### [What to produce]
Scan the lines below for "will" and copy the matches.

*** Opening of Record extracts ***

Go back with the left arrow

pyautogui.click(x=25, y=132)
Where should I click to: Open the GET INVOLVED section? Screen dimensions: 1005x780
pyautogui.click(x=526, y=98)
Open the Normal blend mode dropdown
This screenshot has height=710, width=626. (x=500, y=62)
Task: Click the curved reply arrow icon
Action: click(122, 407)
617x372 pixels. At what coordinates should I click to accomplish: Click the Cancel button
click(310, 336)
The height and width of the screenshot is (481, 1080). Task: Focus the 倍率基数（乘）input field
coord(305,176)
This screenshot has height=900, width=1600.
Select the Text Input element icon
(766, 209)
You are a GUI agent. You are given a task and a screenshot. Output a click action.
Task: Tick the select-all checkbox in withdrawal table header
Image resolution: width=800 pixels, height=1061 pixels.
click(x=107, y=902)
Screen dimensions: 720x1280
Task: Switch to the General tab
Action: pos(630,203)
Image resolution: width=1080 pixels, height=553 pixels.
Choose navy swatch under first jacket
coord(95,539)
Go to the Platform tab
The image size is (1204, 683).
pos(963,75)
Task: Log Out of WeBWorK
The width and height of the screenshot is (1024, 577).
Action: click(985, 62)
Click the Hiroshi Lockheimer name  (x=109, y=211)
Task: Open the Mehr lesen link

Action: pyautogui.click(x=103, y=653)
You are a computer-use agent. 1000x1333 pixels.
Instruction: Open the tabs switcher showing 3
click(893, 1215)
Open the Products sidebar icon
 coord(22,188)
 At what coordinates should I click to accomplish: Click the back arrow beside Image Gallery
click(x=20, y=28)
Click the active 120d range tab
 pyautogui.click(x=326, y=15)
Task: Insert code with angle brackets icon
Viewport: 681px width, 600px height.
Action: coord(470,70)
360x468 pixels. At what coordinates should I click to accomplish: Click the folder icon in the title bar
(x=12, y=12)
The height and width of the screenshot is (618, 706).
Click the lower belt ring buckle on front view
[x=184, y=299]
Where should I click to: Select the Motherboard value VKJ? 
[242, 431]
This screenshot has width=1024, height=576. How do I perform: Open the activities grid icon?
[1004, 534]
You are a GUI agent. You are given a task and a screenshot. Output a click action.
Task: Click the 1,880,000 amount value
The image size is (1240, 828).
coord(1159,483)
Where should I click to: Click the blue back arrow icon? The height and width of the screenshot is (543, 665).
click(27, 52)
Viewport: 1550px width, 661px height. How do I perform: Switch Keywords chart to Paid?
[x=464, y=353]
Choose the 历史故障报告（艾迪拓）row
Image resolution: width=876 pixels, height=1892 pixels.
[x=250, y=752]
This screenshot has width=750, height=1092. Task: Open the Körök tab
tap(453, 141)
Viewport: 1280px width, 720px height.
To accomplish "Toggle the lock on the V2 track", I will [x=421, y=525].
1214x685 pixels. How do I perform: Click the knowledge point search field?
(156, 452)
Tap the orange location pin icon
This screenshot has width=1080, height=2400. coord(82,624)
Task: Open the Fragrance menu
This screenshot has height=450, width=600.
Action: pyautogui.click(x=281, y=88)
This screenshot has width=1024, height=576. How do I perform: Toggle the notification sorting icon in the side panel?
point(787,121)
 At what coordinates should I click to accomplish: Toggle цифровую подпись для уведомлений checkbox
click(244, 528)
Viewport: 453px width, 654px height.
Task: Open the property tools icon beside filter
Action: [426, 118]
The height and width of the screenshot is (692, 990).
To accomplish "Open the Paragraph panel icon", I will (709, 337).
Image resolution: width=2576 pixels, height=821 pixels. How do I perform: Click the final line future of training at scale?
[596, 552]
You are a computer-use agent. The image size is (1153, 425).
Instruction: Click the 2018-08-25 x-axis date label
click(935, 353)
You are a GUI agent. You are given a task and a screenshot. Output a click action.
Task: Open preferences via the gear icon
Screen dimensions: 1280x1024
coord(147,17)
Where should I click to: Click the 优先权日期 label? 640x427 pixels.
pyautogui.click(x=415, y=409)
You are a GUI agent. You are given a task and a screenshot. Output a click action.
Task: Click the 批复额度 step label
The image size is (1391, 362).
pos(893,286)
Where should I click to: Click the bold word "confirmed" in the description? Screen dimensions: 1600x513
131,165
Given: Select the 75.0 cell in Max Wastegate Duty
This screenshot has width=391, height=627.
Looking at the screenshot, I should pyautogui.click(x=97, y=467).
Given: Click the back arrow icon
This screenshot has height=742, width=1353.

*** Close of Record extracts ***

### [Task response]
To accomplish "Toggle the lock on the V2 track", I will [x=421, y=525].
To accomplish "Open the Paragraph panel icon", I will (709, 337).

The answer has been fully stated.